Applied Exercises

Exercise 5 in section 5.4

In Chapter 4, we used logistic regression to predict the probability of default using income and balance on the Default data set. We will now estimate the test error of this logistic regression model using the validation set approach. Do not forget to set a random seed before beginning your analysis. Fit a logistic regression model that uses income and balance to predict default.

# Remove the # below
#install.packages("ISLR")
library(ISLR)
attach(Default)
set.seed(1)

(a). Fit a logistic regression model that uses income and balance to predict default.

# logistic regression
glm.fit = glm(default~income+balance,data = Default, family="binomial")

(b).Using the validation set approach, estimate the test error of this model. In order to do this, you must perform the following steps: (i). Split the sample set into a training set and a validation set.

# 50% as train
set.seed(1)
train = sample(nrow(Default), nrow(Default)*0.5, replace = FALSE)
test_data = Default[-train,]

(ii). Fit a multiple logistic regression model using only the training observations.
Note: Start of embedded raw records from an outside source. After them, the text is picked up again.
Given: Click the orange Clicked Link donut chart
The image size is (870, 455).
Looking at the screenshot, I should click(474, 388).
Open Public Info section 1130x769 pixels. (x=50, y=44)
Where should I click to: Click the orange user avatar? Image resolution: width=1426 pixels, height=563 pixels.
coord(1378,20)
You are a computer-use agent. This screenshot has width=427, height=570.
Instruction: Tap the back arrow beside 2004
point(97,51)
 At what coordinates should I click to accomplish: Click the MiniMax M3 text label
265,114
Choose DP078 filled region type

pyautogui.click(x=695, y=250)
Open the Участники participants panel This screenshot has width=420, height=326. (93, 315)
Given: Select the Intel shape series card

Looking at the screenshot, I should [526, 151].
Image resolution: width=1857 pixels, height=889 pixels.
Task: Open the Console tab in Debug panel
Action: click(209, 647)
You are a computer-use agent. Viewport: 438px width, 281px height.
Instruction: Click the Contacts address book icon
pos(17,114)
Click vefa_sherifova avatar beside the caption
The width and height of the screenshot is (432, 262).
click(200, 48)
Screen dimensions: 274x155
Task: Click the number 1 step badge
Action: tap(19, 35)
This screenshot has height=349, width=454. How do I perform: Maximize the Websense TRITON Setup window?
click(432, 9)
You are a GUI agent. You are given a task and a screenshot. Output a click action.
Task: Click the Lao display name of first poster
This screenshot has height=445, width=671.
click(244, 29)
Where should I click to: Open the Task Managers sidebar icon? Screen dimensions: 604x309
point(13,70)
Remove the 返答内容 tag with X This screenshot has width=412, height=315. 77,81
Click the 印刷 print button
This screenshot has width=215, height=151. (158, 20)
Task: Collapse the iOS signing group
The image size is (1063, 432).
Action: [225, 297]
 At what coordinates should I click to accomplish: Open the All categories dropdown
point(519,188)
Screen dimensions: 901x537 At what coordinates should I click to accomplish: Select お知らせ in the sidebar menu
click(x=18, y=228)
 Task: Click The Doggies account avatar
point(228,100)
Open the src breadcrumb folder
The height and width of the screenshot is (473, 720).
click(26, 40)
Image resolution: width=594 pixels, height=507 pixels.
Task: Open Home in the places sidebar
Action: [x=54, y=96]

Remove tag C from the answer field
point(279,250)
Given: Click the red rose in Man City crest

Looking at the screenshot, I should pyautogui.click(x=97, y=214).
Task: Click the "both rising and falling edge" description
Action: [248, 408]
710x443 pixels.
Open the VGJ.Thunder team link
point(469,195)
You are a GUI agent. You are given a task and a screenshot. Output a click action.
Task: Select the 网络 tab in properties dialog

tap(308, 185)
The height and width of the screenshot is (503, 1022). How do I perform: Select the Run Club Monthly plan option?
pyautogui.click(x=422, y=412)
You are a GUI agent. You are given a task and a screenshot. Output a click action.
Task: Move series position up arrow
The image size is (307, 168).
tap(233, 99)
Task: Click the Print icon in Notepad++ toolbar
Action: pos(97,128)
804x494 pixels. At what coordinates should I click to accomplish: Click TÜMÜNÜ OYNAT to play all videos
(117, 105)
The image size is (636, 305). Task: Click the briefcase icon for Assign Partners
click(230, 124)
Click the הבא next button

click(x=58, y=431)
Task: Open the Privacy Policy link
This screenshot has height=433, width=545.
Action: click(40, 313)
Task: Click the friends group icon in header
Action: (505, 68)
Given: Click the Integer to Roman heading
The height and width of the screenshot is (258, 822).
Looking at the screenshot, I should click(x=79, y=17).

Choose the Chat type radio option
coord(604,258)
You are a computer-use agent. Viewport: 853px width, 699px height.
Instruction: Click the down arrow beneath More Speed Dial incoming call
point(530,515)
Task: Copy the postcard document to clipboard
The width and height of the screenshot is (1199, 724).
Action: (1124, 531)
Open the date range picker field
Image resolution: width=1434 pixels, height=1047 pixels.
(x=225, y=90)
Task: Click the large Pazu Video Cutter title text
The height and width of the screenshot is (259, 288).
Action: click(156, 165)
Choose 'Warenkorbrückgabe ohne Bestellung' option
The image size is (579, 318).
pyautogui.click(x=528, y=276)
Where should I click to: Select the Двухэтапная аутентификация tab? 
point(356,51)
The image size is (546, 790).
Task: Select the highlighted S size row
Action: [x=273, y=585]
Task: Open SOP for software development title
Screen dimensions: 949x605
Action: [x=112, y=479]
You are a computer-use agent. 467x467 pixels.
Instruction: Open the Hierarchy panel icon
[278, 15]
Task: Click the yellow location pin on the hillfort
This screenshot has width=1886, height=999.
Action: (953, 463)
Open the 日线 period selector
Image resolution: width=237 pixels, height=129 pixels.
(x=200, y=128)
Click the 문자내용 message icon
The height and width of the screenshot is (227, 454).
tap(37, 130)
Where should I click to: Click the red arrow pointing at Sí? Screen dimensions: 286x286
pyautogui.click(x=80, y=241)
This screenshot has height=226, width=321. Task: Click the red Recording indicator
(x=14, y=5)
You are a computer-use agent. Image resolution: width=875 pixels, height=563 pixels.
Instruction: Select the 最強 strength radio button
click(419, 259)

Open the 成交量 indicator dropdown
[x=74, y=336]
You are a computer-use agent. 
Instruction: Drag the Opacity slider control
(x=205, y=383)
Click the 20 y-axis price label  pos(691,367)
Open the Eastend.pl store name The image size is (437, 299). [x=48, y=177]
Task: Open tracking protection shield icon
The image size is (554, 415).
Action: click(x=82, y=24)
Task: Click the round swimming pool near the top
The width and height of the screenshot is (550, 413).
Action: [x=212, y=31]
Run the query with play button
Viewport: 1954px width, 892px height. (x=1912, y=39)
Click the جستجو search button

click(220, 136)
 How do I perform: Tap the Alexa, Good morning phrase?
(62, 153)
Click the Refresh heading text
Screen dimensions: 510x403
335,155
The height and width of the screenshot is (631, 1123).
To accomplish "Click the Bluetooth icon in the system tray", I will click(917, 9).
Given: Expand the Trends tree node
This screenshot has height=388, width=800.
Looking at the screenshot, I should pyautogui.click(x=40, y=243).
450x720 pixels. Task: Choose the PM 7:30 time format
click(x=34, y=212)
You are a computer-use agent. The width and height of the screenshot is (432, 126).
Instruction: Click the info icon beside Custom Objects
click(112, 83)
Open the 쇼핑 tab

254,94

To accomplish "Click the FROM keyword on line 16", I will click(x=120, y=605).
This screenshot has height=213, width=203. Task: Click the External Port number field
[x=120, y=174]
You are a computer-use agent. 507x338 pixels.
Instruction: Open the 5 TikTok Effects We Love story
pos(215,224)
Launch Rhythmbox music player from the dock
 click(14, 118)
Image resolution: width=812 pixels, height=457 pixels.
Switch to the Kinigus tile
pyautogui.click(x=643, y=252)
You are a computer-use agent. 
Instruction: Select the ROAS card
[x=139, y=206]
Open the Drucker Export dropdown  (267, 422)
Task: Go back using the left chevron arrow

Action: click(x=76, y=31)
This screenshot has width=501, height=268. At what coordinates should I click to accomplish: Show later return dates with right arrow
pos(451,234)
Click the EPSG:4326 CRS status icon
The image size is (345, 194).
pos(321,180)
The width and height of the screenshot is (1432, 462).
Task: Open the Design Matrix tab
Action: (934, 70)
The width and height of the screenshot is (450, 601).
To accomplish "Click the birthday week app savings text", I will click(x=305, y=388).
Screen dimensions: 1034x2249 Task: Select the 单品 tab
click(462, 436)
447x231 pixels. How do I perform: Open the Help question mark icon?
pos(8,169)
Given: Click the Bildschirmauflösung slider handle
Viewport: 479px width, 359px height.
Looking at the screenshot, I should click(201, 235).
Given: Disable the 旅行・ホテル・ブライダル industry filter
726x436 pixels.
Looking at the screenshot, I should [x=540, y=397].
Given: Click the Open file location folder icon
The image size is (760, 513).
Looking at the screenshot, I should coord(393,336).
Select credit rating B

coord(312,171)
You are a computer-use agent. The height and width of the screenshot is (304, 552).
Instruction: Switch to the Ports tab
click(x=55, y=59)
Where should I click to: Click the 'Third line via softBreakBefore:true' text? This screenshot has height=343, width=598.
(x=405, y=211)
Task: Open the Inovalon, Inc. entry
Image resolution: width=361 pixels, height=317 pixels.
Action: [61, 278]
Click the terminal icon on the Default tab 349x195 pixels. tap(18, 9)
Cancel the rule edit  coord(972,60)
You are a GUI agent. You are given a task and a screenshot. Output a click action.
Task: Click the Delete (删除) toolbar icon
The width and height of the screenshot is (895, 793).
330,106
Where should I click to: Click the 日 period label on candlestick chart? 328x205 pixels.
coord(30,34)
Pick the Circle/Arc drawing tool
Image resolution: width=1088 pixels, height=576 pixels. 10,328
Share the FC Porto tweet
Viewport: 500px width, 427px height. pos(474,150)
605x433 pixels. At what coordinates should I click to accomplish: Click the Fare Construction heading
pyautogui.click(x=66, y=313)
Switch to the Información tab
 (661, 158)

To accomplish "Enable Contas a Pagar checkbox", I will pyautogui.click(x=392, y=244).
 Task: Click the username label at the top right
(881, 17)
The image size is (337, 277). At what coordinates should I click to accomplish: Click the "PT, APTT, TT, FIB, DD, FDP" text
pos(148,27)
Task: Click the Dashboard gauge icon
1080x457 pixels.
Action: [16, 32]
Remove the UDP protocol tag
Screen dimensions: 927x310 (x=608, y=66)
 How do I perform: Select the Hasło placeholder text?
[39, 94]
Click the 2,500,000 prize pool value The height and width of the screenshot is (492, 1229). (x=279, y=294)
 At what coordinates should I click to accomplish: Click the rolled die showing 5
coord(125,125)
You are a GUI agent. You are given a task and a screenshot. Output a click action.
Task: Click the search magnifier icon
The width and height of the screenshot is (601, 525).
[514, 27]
# logistic regression with train dataset
glm.fit_train = glm(default~income+balance,family="binomial",data = Default,subset = train)

(iii). Obtain a prediction of default status for each individual in the validation set by computing the posterior probability of default for that individual, and classifying the individual to the default category if the posterior probability is greater than 0.5.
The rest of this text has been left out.